Hoje se completam 305 aninhos de um alemão que eu até há pouquito não conhecia, mas que já considero pacas pela descrição de um fenômeno fofíssimo. O introvertido Johann Gottlob Leidenfrost percebeu e relatou que: quando uma gotinha é jogada sobre uma superfície quente, mas de um quente próximo a seu ponto de ebulição, ela faz aquele tssss!, ferve e some; isso mais ou menos sabemos (ou intuímos). Só que – vejam que legal –, se a temperatura da superfície for muuuuito maior que o ponto de ebulição do líquido, a gotita não vai evaporar feito doida; na verdade, ficará deslizando lindamente sobre uma caminha de vapor (NHOM!). Pelo que entendi, um bocadinho do líquido evapora e forma essa fina camada em que o restante da gota permanece "flutuando", como se em sua micronuvem particular. A ebulição não é rapidíssima porque o vapor não conduz o calor com eficiência bastante para o líquido que nele passeia. Não sei vocês, mas eu fiquei totalmente devastada de fofura ao imaginar um pinguito – de ares soberanos – dando uma volta com seu hoverboard num hot resort.
Além da fofura, amei a filosofia e a metáfora da coisa (metáforas: trabalhamos com). Uma infinidade de vezes, vivemos também esse aparente paradoxo apontado pelo cientista, essa quase maluquice do Efeito Leidenfrost: quando o tormento ainda se encaixa em nosso universo com alguma razoabilidade, quando é forte porém compreensível, destrinchável, abordável com qualquer recurso – então conseguimos reagir assim que ele nos toca; então conseguimos receber e perceber o impacto como algo real, que nos diz respeito e nos cobra posição. Mas quando os fatos nos atropelam em temperatura irrazoável, doidos demais, febris demais, surreais demais, uma partezinha nossa parece desligar-se de nós em mecanismo de defesa, e sobre essa película de anestesia é que somos capazes de pairar ainda respirantes, até supostamente imperturbáveis. Não é que não sejamos perturbados, ao contrário: somos tão duramente afetados à primeira vista que a própria perplexidade vira almofada, torna-se a cortina (ou colchão) de fumaça que ameniza o espatifamento da psiquê – não impede a ferida, mas impede a plena consciência do abismo.

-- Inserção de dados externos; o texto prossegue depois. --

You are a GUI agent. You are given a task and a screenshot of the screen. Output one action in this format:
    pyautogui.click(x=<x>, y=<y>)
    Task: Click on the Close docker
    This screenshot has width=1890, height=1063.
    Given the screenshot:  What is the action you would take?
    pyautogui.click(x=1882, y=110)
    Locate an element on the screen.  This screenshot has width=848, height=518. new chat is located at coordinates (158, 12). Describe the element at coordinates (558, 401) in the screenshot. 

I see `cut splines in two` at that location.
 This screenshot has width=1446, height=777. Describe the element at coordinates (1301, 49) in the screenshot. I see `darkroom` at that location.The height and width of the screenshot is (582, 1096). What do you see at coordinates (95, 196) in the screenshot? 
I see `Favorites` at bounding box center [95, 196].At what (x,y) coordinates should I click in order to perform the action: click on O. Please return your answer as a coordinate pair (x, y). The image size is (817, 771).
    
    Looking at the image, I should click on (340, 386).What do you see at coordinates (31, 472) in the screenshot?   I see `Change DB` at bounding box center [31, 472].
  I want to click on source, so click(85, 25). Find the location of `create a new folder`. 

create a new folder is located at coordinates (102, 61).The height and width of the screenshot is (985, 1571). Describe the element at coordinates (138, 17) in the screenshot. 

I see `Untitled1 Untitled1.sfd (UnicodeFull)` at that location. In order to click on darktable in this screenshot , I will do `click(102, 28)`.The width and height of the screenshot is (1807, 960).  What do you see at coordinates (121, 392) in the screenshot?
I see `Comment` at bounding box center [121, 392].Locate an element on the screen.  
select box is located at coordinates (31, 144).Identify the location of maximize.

É piração, eu sei, porém não pude evitar a comparação do Efeito Leidenfrost com a lógica protetora do TDI, o Transtorno Dissociativo de Identidade; aqui, em oposição à história da gotinha que ganha um "escudo de nuvem" contra o calor destruidor, não há fofura nenhuma, embora não se possa deixar de ver alguma beleza triste e terrível no ato de o cérebro inventar eus secundários e terciários a fim de algodoar a integridade do eu principal (sim, é o que chamavam outrorinha de "dupla personalidade" – termo pouquíssimo abrangente, mesmo porque a personalidade não precisa ser dupla: pode perfeitamente desdobrar-se em dezenas, com nomes, idades, gêneros, orientações sexuais, gostos, profissões, biografias incrivelmente diferentes). TDI genuíno é coisa rara; dá-se em casos muito, muito, muito específicos em que um trauma, porque doloroso em excesso, faz a vítima inconscientemente dilacerar-se por dentro. É sua tocante estratégia mental para metabolizar o imetabolizável, conviver com o inconvivível – uma angustiante poesia do luto. Acho fascinante (quem não?) e desolador, assim como horrivelmente desolador cada um de vários mecanismos outros a que a mente se vê obrigada pela ofensiva alheia: o coraçãozito aterrorizado de pisar fora do armário, a pele que não se abraça como negra para não ter de reconhecer sobre si os efeitos do racismo, os seios e úteros que não se engajam na luta feminina e reforçam o lado do agressor, os braços e pernas dotados de habilidades lindas e temerosos demais para desenvolvê-las, porque não é o que a família espera, o que meus pais vão pensar. Ainda que não levadas à dissociação clínica e extrema do TDI, milhares, milhões de gotas dos nossos arredores trafegam por aí escudando-se da realidade atrás de facetas suas, negando-se a pôr os pés no chão enquanto se blindam de suas películas. Fogem a certas dores imediatas, é vero; em algum momento inevitável, no entanto, esbarrarão com as mesmas ameaças e os mesmos calores, e por fim inexistirão – passando pela dor adicional de não se terem cumprido.
Cumprir-se envolve, também, saber que a chapa sempre estará quente.